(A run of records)
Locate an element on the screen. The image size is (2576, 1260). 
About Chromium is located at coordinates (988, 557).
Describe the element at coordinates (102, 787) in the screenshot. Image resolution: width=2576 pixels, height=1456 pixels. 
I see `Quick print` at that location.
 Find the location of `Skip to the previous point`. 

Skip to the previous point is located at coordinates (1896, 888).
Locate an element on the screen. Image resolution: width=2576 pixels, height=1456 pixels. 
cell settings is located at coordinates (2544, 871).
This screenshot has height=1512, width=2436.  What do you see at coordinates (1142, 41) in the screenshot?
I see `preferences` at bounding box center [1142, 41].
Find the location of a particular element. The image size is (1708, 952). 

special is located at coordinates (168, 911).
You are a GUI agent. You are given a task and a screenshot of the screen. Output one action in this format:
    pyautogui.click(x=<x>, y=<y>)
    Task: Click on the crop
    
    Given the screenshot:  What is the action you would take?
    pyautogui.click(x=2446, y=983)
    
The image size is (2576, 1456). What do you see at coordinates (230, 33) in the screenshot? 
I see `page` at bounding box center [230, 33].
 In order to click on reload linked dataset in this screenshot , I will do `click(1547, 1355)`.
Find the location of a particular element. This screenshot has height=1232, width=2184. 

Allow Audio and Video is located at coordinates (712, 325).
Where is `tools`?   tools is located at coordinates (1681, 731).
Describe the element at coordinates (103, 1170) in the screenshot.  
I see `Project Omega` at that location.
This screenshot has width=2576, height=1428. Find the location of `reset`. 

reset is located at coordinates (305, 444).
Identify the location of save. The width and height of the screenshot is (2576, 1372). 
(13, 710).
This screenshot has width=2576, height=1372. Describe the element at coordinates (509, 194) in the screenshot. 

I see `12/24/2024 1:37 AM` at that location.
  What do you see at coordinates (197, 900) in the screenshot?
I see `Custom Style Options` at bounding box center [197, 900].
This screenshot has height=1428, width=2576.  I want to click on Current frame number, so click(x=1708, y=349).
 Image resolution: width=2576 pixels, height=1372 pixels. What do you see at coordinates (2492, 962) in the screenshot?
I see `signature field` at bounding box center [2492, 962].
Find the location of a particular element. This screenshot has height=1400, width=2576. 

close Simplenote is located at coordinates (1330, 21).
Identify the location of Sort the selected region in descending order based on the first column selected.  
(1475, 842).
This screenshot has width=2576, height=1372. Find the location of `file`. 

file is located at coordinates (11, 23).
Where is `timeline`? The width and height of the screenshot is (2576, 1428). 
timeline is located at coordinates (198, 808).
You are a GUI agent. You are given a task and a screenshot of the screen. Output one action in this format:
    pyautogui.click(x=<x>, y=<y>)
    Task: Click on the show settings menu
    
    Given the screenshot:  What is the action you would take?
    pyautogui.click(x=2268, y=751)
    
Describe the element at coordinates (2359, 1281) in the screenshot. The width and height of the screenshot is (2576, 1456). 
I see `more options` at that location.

> _TASK PROMPT_: Reproduce word for word the lines of the material from the line containing "has height=1400, width=2576." up to and including the line containing "pyautogui.click(x=2268, y=751)".

> _ANSWER FOR THE TASK_:
Find the location of a particular element. This screenshot has height=1400, width=2576. 

close Simplenote is located at coordinates (1330, 21).
Identify the location of Sort the selected region in descending order based on the first column selected.  
(1475, 842).
This screenshot has width=2576, height=1372. Find the location of `file`. 

file is located at coordinates (11, 23).
Where is `timeline`? The width and height of the screenshot is (2576, 1428). 
timeline is located at coordinates (198, 808).
You are a GUI agent. You are given a task and a screenshot of the screen. Output one action in this format:
    pyautogui.click(x=<x>, y=<y>)
    Task: Click on the show settings menu
    
    Given the screenshot:  What is the action you would take?
    pyautogui.click(x=2268, y=751)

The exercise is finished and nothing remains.